Optical Character Recognition
Zia Optical Character Recognition electronically detects textual characters in images or digital documents, and converts them into machine-encoded text. Zia OCR can recognize text in 10 major languages.
Note: Catalyst does not store any of the files you upload in its systems. The files you upload are used for one-time processing only. They are not used for ML model training purposes either. Catalyst components are fully compliant with all applicable data protection and privacy laws.
OCR
Description
This API is used to detect textual characters in images and documents, and deliver the recognized text as a JSON response. The response also contains a confidence score, which defines the accuracy of the detection.

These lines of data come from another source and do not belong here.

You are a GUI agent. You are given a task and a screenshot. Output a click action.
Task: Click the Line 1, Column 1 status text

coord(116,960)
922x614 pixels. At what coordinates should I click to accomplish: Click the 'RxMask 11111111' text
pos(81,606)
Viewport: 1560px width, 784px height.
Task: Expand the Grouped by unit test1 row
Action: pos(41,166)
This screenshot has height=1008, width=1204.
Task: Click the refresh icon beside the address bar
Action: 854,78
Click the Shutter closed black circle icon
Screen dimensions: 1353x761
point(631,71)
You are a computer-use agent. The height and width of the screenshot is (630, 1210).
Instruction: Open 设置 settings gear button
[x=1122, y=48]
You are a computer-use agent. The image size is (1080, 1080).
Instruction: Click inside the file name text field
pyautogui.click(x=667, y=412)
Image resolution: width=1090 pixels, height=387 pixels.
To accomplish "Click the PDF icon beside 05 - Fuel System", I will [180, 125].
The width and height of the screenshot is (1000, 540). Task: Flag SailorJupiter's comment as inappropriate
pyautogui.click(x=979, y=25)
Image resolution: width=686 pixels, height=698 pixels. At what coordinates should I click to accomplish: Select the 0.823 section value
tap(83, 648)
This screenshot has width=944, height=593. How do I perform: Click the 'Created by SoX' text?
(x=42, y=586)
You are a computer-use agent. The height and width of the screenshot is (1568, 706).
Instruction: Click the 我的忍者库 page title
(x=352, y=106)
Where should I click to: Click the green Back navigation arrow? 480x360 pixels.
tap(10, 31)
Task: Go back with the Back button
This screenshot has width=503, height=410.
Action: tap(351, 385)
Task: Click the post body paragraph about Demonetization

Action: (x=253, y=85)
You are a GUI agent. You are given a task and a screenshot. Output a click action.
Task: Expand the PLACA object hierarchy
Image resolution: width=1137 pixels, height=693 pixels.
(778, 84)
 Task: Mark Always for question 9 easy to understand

You must specify the path to the image or document file in the API request, as shown in the sample request. You can optionally specify the languages present in the text, for quicker processing. OCR supports 9 international languages and 10 Indian languages, that are mentioned in the tables below. The language is automatically detected and the text is processed, if it is not specified.
Request URL
https://api.catalyst.zoho.com/baas/v1/project/{project_id}/ml/ocr
project_id - The unique ID of the project
Request Headers
Authorization: Zoho-oauthtoken 1000.910***************************16.2f****************************57
content-type: multipart/form-data; boundary=----WebKitFormBoundary7MA4YWxkTrZu0gW
Request Method
POST
Scope
scope=ZohoCatalyst.mlkit.READ
Form-Data Properties
| Parameter Name | Data Type | Mandatory | Description |
|---|---|---|---|
| image | File | Yes | The input file to be processed You must provide the path to it in your local system Allowed formats: .jpg, .jpeg, .png, .bmp, .tiff, .pdf File size limit: 20 MB |
| language | String | No | The language code of the text to be identified Refer the tables below for the language codes |
International Languages Supported by OCR
| Language | Language Codes |
|---|---|
| Arabic | ara |
| Chinese | chi_sim |
| French | fra |
| Italian | ita |
| Japanese | jpn |
| Portuguese | por |
| Romanian | ron |
| Spanish | spa |
Indian Languages Supported by OCR
| Language | Language Codes |
|---|---|
| English | eng |
| Hindi | hin |
| Bengali | ben |
| Marathi | mar |
| Telugu | tel |
| Tamil | tam |
| Gujarati | guj |
| Urdu | urd |
| Kannada | kan |
| Malayalam | mal |
| Sanskrit | san |
SDK documentation
Sample Request: OCR
curl -X POST \
https://api.catalyst.zoho.com/baas/v1/project/4000000006007/ml/ocr \
-H "Authorization: Zoho-oauthtoken 1000.910***************************16.2f****************************57" \
-H 'content-type: multipart/form-data; boundary=----WebKitFormBoundary7MA4YWxkTrZu0gW' \
-F 'image=/Desktop/HelplineCard.jpg' \
-F 'language=eng,spa' Sample Response: OCR
{
"status":"success",
"data":{
"confidence":79.71514892578125,
"text":"Whenever you\nneed to talk,\nwe‘re open\n\n[—] text eseses\n[J] KidsHelpPhone.ca\n\n(@, call 1—800—663—6868 Kids Help Phone ©"
}
}